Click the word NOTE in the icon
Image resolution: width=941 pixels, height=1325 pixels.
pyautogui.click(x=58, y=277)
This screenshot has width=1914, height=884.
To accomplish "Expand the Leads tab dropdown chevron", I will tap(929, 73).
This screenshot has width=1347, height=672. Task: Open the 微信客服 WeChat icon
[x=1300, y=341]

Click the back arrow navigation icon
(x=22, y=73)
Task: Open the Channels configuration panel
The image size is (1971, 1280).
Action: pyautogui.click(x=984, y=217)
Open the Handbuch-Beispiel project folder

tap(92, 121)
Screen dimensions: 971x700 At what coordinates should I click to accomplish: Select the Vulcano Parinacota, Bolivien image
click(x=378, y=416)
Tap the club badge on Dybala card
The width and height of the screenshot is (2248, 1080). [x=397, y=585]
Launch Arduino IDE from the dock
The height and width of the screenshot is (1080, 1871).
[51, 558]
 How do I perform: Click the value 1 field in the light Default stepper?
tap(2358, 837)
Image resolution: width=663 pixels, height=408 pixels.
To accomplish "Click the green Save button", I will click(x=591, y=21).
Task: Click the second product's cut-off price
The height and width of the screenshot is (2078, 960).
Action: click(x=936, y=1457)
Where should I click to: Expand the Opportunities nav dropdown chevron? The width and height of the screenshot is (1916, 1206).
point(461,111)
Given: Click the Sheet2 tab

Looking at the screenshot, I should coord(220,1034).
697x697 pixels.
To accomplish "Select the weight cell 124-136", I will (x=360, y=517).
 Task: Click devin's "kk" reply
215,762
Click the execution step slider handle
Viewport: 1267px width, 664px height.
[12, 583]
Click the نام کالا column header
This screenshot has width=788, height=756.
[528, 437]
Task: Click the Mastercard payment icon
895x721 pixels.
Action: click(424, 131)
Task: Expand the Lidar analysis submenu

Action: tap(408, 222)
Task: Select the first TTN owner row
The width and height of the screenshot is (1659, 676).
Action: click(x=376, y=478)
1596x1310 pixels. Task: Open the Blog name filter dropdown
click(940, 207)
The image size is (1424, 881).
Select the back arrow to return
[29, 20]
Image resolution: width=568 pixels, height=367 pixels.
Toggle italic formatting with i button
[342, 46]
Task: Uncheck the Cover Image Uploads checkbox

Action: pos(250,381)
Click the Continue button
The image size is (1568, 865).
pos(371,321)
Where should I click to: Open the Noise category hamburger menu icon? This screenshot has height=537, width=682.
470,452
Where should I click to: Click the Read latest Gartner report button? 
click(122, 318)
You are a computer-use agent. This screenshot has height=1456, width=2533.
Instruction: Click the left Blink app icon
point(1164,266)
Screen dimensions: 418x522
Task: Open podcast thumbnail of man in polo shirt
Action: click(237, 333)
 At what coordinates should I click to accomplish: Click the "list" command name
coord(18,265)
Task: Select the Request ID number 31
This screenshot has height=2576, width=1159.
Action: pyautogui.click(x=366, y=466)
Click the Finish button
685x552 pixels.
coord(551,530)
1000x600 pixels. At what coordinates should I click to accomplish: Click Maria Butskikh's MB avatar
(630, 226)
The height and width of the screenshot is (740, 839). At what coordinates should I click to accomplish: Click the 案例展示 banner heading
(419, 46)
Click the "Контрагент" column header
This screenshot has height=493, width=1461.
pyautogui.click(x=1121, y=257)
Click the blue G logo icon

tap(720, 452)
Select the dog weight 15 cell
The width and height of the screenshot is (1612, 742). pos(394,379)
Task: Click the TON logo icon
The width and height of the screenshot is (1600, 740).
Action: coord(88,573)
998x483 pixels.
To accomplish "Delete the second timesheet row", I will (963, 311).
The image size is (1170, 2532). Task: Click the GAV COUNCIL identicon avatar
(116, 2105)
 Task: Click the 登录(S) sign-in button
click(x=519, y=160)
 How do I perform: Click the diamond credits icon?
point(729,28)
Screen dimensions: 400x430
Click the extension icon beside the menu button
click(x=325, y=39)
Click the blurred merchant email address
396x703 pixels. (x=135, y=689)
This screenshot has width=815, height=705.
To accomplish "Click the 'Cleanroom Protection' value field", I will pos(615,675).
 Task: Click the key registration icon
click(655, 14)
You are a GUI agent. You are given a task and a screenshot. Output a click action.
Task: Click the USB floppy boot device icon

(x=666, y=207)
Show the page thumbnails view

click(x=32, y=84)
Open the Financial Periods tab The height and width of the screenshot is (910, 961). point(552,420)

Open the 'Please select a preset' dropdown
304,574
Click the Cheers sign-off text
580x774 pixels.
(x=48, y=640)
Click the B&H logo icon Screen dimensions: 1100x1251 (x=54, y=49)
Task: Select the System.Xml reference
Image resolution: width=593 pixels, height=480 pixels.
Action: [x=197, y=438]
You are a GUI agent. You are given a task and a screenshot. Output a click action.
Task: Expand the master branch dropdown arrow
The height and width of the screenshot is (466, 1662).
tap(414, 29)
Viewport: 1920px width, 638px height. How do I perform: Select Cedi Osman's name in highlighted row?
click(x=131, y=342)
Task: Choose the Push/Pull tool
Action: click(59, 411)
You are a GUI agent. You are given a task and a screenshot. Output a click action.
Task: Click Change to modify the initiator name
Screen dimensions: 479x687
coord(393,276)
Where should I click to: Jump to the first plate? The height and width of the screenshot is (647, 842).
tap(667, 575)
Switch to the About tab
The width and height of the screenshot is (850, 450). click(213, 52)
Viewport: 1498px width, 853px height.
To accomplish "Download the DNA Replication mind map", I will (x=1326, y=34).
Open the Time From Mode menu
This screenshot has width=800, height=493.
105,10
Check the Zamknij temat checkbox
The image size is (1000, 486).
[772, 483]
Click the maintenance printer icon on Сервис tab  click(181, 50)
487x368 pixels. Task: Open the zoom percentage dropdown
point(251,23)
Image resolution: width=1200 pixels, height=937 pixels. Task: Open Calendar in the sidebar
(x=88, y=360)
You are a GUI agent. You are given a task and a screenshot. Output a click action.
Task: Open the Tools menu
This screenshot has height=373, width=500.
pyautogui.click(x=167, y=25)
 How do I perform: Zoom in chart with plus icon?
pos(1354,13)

....................

■ YOUR TASK ■
Give a word-for-word restatement of every record.

■ THE ANSWER ■
Click the word NOTE in the icon
Image resolution: width=941 pixels, height=1325 pixels.
pyautogui.click(x=58, y=277)
This screenshot has width=1914, height=884.
To accomplish "Expand the Leads tab dropdown chevron", I will tap(929, 73).
This screenshot has width=1347, height=672. Task: Open the 微信客服 WeChat icon
[x=1300, y=341]

Click the back arrow navigation icon
(x=22, y=73)
Task: Open the Channels configuration panel
The image size is (1971, 1280).
Action: pyautogui.click(x=984, y=217)
Open the Handbuch-Beispiel project folder

tap(92, 121)
Screen dimensions: 971x700 At what coordinates should I click to accomplish: Select the Vulcano Parinacota, Bolivien image
click(x=378, y=416)
Tap the club badge on Dybala card
The width and height of the screenshot is (2248, 1080). [x=397, y=585]
Launch Arduino IDE from the dock
The height and width of the screenshot is (1080, 1871).
[51, 558]
 How do I perform: Click the value 1 field in the light Default stepper?
tap(2358, 837)
Image resolution: width=663 pixels, height=408 pixels.
To accomplish "Click the green Save button", I will click(x=591, y=21).
Task: Click the second product's cut-off price
The height and width of the screenshot is (2078, 960).
Action: click(x=936, y=1457)
Where should I click to: Expand the Opportunities nav dropdown chevron? The width and height of the screenshot is (1916, 1206).
point(461,111)
Given: Click the Sheet2 tab

Looking at the screenshot, I should coord(220,1034).
697x697 pixels.
To accomplish "Select the weight cell 124-136", I will (x=360, y=517).
 Task: Click devin's "kk" reply
215,762
Click the execution step slider handle
Viewport: 1267px width, 664px height.
[12, 583]
Click the نام کالا column header
This screenshot has width=788, height=756.
[528, 437]
Task: Click the Mastercard payment icon
895x721 pixels.
Action: click(424, 131)
Task: Expand the Lidar analysis submenu

Action: tap(408, 222)
Task: Select the first TTN owner row
The width and height of the screenshot is (1659, 676).
Action: click(x=376, y=478)
1596x1310 pixels. Task: Open the Blog name filter dropdown
click(940, 207)
The image size is (1424, 881).
Select the back arrow to return
[29, 20]
Image resolution: width=568 pixels, height=367 pixels.
Toggle italic formatting with i button
[342, 46]
Task: Uncheck the Cover Image Uploads checkbox

Action: pos(250,381)
Click the Continue button
The image size is (1568, 865).
pos(371,321)
Where should I click to: Open the Noise category hamburger menu icon? This screenshot has height=537, width=682.
470,452
Where should I click to: Click the Read latest Gartner report button? 
click(122, 318)
You are a computer-use agent. This screenshot has height=1456, width=2533.
Instruction: Click the left Blink app icon
point(1164,266)
Screen dimensions: 418x522
Task: Open podcast thumbnail of man in polo shirt
Action: click(237, 333)
 At what coordinates should I click to accomplish: Click the "list" command name
coord(18,265)
Task: Select the Request ID number 31
This screenshot has height=2576, width=1159.
Action: pyautogui.click(x=366, y=466)
Click the Finish button
685x552 pixels.
coord(551,530)
1000x600 pixels. At what coordinates should I click to accomplish: Click Maria Butskikh's MB avatar
(630, 226)
The height and width of the screenshot is (740, 839). At what coordinates should I click to accomplish: Click the 案例展示 banner heading
(419, 46)
Click the "Контрагент" column header
This screenshot has height=493, width=1461.
pyautogui.click(x=1121, y=257)
Click the blue G logo icon

tap(720, 452)
Select the dog weight 15 cell
The width and height of the screenshot is (1612, 742). pos(394,379)
Task: Click the TON logo icon
The width and height of the screenshot is (1600, 740).
Action: coord(88,573)
998x483 pixels.
To accomplish "Delete the second timesheet row", I will (963, 311).
The image size is (1170, 2532). Task: Click the GAV COUNCIL identicon avatar
(116, 2105)
 Task: Click the 登录(S) sign-in button
click(x=519, y=160)
 How do I perform: Click the diamond credits icon?
point(729,28)
Screen dimensions: 400x430
Click the extension icon beside the menu button
click(x=325, y=39)
Click the blurred merchant email address
396x703 pixels. (x=135, y=689)
This screenshot has width=815, height=705.
To accomplish "Click the 'Cleanroom Protection' value field", I will pos(615,675).
 Task: Click the key registration icon
click(655, 14)
You are a GUI agent. You are given a task and a screenshot. Output a click action.
Task: Click the USB floppy boot device icon

(x=666, y=207)
Show the page thumbnails view

click(x=32, y=84)
Open the Financial Periods tab The height and width of the screenshot is (910, 961). point(552,420)

Open the 'Please select a preset' dropdown
304,574
Click the Cheers sign-off text
580x774 pixels.
(x=48, y=640)
Click the B&H logo icon Screen dimensions: 1100x1251 (x=54, y=49)
Task: Select the System.Xml reference
Image resolution: width=593 pixels, height=480 pixels.
Action: [x=197, y=438]
You are a GUI agent. You are given a task and a screenshot. Output a click action.
Task: Expand the master branch dropdown arrow
The height and width of the screenshot is (466, 1662).
tap(414, 29)
Viewport: 1920px width, 638px height. How do I perform: Select Cedi Osman's name in highlighted row?
click(x=131, y=342)
Task: Choose the Push/Pull tool
Action: click(59, 411)
You are a GUI agent. You are given a task and a screenshot. Output a click action.
Task: Click Change to modify the initiator name
Screen dimensions: 479x687
coord(393,276)
Where should I click to: Jump to the first plate? The height and width of the screenshot is (647, 842).
tap(667, 575)
Switch to the About tab
The width and height of the screenshot is (850, 450). click(213, 52)
Viewport: 1498px width, 853px height.
To accomplish "Download the DNA Replication mind map", I will (x=1326, y=34).
Open the Time From Mode menu
This screenshot has width=800, height=493.
105,10
Check the Zamknij temat checkbox
The image size is (1000, 486).
[772, 483]
Click the maintenance printer icon on Сервис tab  click(181, 50)
487x368 pixels. Task: Open the zoom percentage dropdown
point(251,23)
Image resolution: width=1200 pixels, height=937 pixels. Task: Open Calendar in the sidebar
(x=88, y=360)
You are a GUI agent. You are given a task and a screenshot. Output a click action.
Task: Open the Tools menu
This screenshot has height=373, width=500.
pyautogui.click(x=167, y=25)
 How do I perform: Zoom in chart with plus icon?
pos(1354,13)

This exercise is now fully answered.